Estamos em 2008, ano das comemorações dos 40 anos de 1968. Muita coisa foi dita, muita coisa está sendo dita e muita coisa será dita sobre esse ano que mudou tanto o mundo e o Brasil, graças aos fatos nele vividos. Quero me ater somente a um.
Nós ainda não vivíamos o AI-5 - ele seria promulgado em dezembro -, nem muitos brasileiros tinham sido torturados e mortos pelo golpe militar de 1º de abril de 1964 (sempre o chamo de Golpe de 1º de abril porque, na época, era obrigatório dizer Revolução de 31 de março de 1964. Recuaram em um dia a aquartelada para que ela não parecesse de mentirinha. E não foi mesmo). Mas muitos fatos agudos já haviam se passado.
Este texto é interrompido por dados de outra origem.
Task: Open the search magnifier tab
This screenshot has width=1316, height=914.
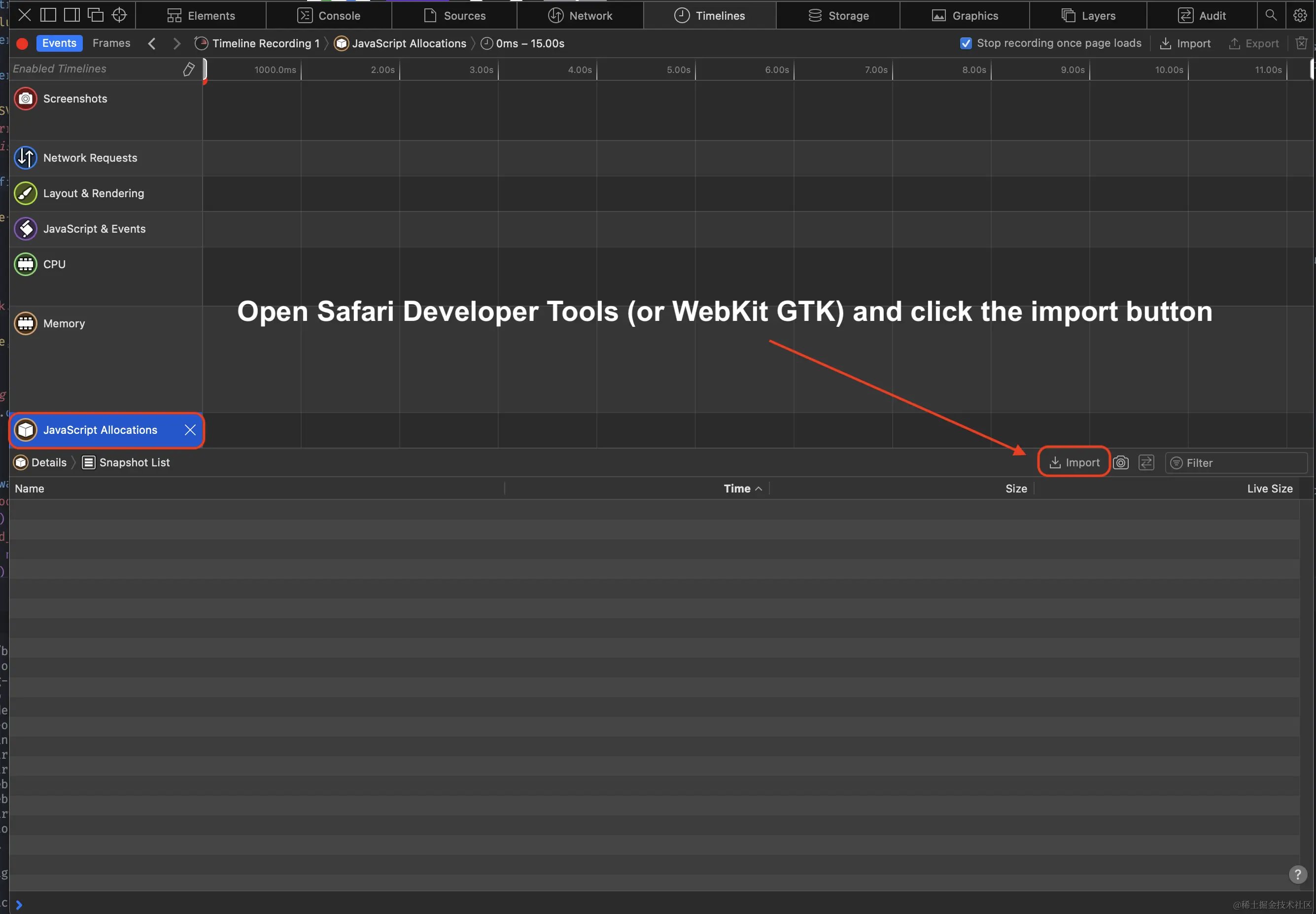Action: pos(1271,15)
Um inconformismo tomava conta das pessoas, havia protestos em todos os cantos e, em meados de julho, 110 homens ligados ao Comando de Caça aos Comunistas (CCC) invadiram o Teatro Galpão, em São Paulo, e agrediram os atores que encenavam a peça Roda Viva, de Chico Buarque de Holanda (a foto que ilustra esse texto, da peça, é de uma apresentação no Rio de Janeiro. Não encontrei outra). A obra era considerada subversiva. Marília Pêra, uma das atrizes, chegou a ser agredida, teve que passar nua por um corredor polonês e se afastou de algumas das apresentações seguintes, traumatizada que havia ficado com as agressões. Não resisti e fui ao teatro logo em seguida.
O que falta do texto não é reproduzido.